Millennials have brought their college customs to the workplace and among them is hugging. The men hug the men, the women hug the women, the men hug the women and they’re going to hug you. Hugging’s here and those of you reared on handshakes had better prepare.

Lafayette’s Lynley Jones, of Grace Notes, an etiquette endeavor to further society’s niceties, says, “It’s very confusing for older people, especially for older men who remember a time before women were (prevalent) in business. They don’t know what to do. People are getting too comfortable. Hugs are reserved for family.”

Getting it right is not easy either. There’s the social combination of hug ’n’ kiss, the mixed handshake and slap on the back, and the handshake-c’mere you grab and hug. But since Americans worship youth and casual ways, better grab hold of this advice:

For millennials: Hug each other. Don’t hug your betters and whatever you do, don’t hug the boss. Otherwise you’re like a puppy jumping on people. Sit. Stay. Shake hands.

Ladies: To hug a man, you must know him or his wife well. There’s a word for women who embrace strange men. If he’s young enough to be your son, make it quick ’n’ maternal. If he works for you, no is best.

Gentlemen: If a woman has status in the business world, shake her hand instead. If you decide to go in for a hug, steer clear of her cosmetics and barely brush her, as men of old used to do with the hand. If she’s half your age, cut it out.

Patricia Gannon covers society for The Acadiana Advocate. She can be reached at pgannon@cmaildrop.com or at pgannon@theadvocate.com.

Apollo announces royalty

Never a dull moment. Apollo’s handsome men announced their royal majesties King Apollo XXXIX David Moore and Queen Apollo Danny Davis, both of Youngsville. The couple made a grand arrival by limo at the home of Billy Evans and Jimmy Poole, where they were toasted by well-wishers, including soon-to-be-past monarchs Mitch Reed and Kendrick Benoit, event wizards Ted Viator and Bob Pastor, ball Captain Sherman Mire, former King Rusty Phillips, Jamie Graves, Darrell Frugé and Richard Foard. Apollo’s chosen a Cirque de Soleil theme this season and will sell out — a word to the wise.

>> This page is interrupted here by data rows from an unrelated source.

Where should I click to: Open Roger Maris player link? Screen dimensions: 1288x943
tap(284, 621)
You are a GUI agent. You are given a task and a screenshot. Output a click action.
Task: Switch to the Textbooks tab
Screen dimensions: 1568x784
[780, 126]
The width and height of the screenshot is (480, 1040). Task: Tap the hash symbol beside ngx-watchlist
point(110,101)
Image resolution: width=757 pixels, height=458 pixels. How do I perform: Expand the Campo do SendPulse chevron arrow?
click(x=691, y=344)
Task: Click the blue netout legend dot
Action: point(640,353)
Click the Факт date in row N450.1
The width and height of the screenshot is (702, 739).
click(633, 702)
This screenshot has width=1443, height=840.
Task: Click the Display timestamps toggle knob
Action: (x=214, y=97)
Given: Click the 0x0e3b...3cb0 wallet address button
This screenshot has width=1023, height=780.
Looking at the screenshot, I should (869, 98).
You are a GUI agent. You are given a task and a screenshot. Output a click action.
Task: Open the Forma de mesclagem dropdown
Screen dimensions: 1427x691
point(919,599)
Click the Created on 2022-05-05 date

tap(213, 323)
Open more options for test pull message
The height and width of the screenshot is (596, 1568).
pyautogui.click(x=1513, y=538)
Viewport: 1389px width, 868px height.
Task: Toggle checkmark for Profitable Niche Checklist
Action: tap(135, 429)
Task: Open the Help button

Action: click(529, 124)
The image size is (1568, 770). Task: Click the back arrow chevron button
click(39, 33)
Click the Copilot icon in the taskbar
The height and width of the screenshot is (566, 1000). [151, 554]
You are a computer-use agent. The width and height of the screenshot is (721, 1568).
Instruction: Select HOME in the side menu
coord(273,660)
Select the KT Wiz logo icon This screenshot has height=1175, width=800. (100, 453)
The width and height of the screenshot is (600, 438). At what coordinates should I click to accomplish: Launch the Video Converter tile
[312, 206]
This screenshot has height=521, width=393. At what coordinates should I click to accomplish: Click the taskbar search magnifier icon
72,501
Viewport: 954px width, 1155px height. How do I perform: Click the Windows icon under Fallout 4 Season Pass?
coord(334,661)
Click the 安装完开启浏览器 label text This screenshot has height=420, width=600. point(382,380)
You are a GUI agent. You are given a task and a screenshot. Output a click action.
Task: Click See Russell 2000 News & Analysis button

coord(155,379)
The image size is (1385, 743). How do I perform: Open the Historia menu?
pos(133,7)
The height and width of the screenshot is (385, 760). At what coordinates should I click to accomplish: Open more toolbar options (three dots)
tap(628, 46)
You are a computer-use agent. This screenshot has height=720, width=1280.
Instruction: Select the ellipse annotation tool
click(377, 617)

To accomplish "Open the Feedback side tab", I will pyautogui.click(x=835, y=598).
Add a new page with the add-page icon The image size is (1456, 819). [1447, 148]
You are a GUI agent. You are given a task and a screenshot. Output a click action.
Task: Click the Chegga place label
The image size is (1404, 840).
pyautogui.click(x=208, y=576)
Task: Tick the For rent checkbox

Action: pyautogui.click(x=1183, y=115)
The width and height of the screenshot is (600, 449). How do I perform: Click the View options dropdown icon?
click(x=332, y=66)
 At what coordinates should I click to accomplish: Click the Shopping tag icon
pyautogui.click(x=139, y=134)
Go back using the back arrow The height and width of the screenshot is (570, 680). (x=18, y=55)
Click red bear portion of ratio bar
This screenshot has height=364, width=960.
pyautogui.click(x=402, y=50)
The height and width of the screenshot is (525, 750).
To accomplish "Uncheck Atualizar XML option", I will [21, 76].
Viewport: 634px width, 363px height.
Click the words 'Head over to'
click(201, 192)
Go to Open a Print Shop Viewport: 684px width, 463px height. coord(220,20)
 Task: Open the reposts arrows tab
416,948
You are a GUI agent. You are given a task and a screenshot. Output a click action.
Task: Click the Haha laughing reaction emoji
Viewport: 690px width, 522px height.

Bonaparte welcomes the season

Always an attractive bunch, the Krewe of Bonaparte held its Fall Cocktail Social at The Petroleum Club, the better to mingle with new members. The next Napoleon and Josephine were there — but we don’t dare — along with President Julie Dronet and past king-turned historian pro tem Marty Audiffred, Mitt and Dawn Fuqua, Margie and David Orgeron, Neal and Ashley Guidry, Steve Raggio and Greater Southwest Mardi Gras Association honcho Michael Gibbens. The Phat Hats played, everybody stayed and the seafood was superb.

Under the Big Top

Every bit the surprise they said it’d be. The Lafayette General Foundation pitched the biggest tent to date for its new ’n’ improved gala and reserved the Heymann Center parking lot to boot. It was circus-busy under The Big Top, with a working carrousel in the middle, sword swallowers, a bearded lady and carnival hijinks for days, all to the delight of more than 500 black tie-optional guests. Pretty entertaining in their own right were founding director of Cardiovascular Institute of the South Dr. Craig Walker, Richard and Elaine Zuschlag, gentlemanly Dave Comeaux, Ed and Elaine Abell, Ann Fenstermaker, Madelyn Boustany Juneau, Sen. Fred Mills, university President E.J. Savoie, the Bread & Circus pumpkin soup and Julie Falgout, who said, “This is way more fun than a sit-down dinner.” We agree.